In 2021, Congress passed the Corporate Transparency Act—or CTA—as part of the National Defense Authorization Act for Fiscal Year 2021 (if you see references to 2020, it’s because the law was introduced in 2020 as part of the Anti-Money Laundering Act, but was eventually rolled into the CTA and passed in 2021).

The law cites five key goals:

  • set a clear, Federal standard for incorporation practices;
  • protect vital United States national security interests;
  • protect interstate and foreign commerce;
  • better enable critical national security, intelligence, and law enforcement efforts to counter money laundering, the financing of terrorism, and other illicit activity; and
  • bring the United States into compliance with international anti-money laundering and countering the financing of terrorism standards.

The center of the legislation is a mandate for reporting companies to file reports that identify a company’s beneficial owners with FinCEN, the Financial Crimes Enforcement Network. You may have had experience filing reports with FinCEN before—among other things, the Reports of Foreign Bank and Financial Accounts, sometimes called FBARs, are filed annually with the agency.
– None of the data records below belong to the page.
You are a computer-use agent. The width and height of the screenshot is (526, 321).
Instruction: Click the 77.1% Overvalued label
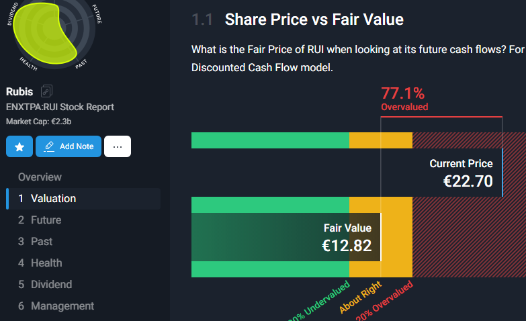click(x=404, y=98)
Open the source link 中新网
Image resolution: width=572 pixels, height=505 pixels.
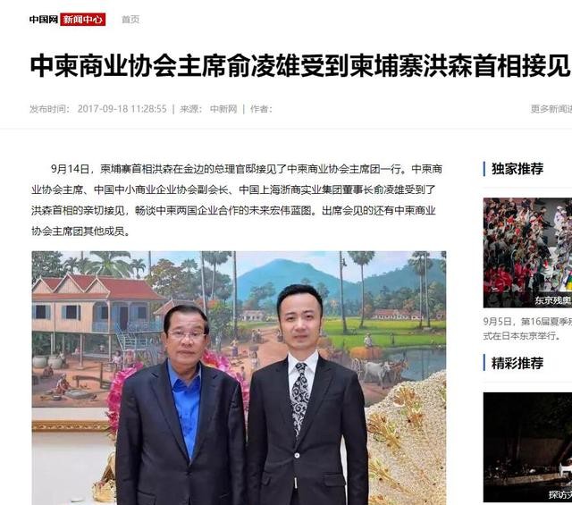click(x=223, y=109)
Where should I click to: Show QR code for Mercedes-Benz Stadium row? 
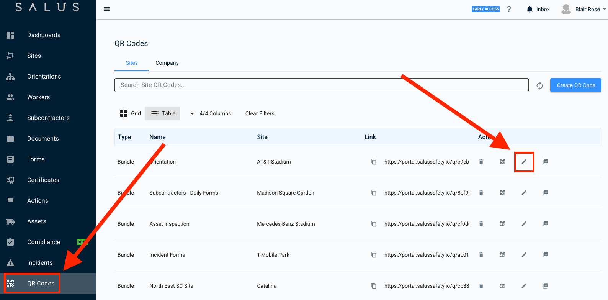point(503,224)
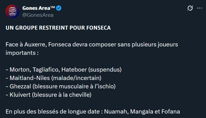Open the @GonesArea handle link

click(38, 15)
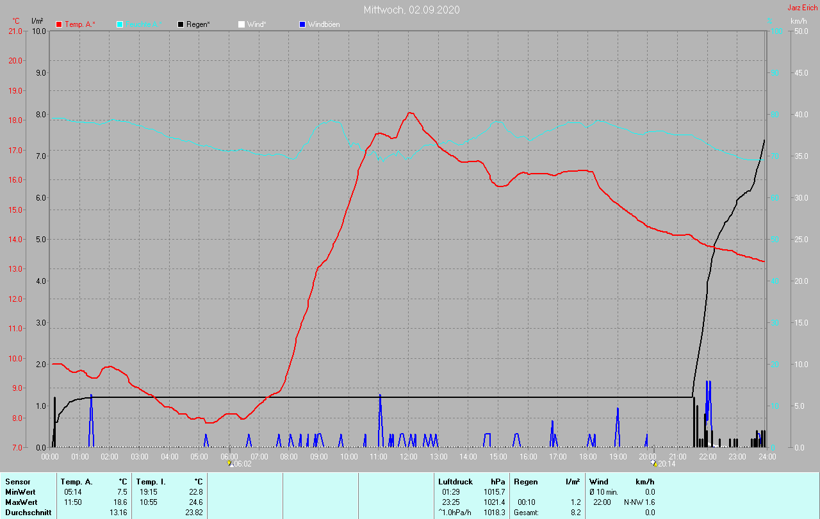Click the MaxWert row label
This screenshot has height=519, width=820.
tap(22, 502)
For purposes of the CTA, reporting companies can be domestic companies created under the laws of a state or Indian tribe, or entities formed under the law of a foreign country registered to do business in any state or tribal jurisdiction. This can include limited partnerships, limited liability partnerships (LLPs), business trusts, LLCs (including SMLLCs), and corporations—typically, any entity you would register with the state.
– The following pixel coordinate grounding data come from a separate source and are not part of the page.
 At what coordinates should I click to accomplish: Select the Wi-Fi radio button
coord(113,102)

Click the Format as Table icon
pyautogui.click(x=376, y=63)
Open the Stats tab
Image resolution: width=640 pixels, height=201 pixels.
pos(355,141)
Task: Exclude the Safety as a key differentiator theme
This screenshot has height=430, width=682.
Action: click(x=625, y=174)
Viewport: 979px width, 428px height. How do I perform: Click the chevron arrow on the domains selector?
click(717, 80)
Notably, sole proprietors who are not SMLLCs are not considered a reporting company for this purpose—the same is true for general partnerships. And while trusts and estates professionals feared overreach, their fears were unfounded, as the regulations made clear that the law does not apply to revocable living trusts and irrevocable trusts.

Several other exceptions also apply, including issuers of securities, banks, and credit unions. Non-profit companies are also exempt.

Timing

So, why are we talking about this now? Reporting companies that are in existence on Jan. 1, 2024, have to file an initial report with FinCEN within one year. Those created after Jan. 1, 2024, have 30 days after receiving notice of their creation or registration to report. However, in September, FinCEN proposed extending the initial filing deadline to 90 days in 2024 (the 30-day rule would apply in 2025).